South Africa . . . . . . . . . . . . . . . . . . .428-4 dec
DURHAM yesterday had a little foretaste of what life may be like for England soon. The South Africans kept them in the field for most of an increasingly testing day and, led by Gary Kirsten's pugnacious, unbeaten 201, all their batsmen made runs, some with less certainty than others.
From an England viewpoint, there was nothing more ominous than the sight of Gary, the younger and left-handed member of the Kirsten family, facing 306 balls and overtaking his previous highest first-class score, 192 for Western Province against Northern Transvaal.
As if England did not have problems enough disposing of sundry left-handers in the West Indies, they now have to devise ways of prising out not only Kirsten but Kepler Wessels, who gave another illustration of his priceless ability to hang around and aggravate bowlers without looking completely in touch.

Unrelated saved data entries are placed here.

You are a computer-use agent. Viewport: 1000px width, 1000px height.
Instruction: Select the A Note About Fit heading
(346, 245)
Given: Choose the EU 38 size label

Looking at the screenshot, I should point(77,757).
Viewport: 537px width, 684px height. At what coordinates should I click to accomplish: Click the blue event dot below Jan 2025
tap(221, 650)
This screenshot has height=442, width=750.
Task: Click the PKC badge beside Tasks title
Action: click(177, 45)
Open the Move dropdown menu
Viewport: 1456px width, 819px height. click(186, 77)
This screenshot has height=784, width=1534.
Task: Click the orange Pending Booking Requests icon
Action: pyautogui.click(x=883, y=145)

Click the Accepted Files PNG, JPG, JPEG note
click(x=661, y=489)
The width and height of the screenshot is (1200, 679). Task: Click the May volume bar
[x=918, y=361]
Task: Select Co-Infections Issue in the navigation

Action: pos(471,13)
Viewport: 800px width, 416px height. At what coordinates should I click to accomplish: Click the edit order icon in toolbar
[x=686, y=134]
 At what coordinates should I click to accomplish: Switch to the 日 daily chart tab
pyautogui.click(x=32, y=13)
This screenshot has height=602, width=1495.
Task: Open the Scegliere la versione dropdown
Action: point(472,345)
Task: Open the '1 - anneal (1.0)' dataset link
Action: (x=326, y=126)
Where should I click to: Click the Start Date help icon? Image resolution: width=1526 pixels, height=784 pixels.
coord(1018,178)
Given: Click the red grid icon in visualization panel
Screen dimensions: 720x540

The morning departure of Andrew Hudson disappointed admirers of a cover drive that will adorn the rest of the season, but those sentiments were not shared by Simon Brown. His improving line earned him Hudson's wicket. Hansie Cronje became a notable first victim for David Cox when the left- arm spinner's first ball drifted in between bat and pad, and Wessels was grinding along when Brown had him lbw with the new ball.
Durham, meanwhile, found themselves the victims of untaken half-chances. Graeme Fowler, especially, found the ball following him around like a faithful dog.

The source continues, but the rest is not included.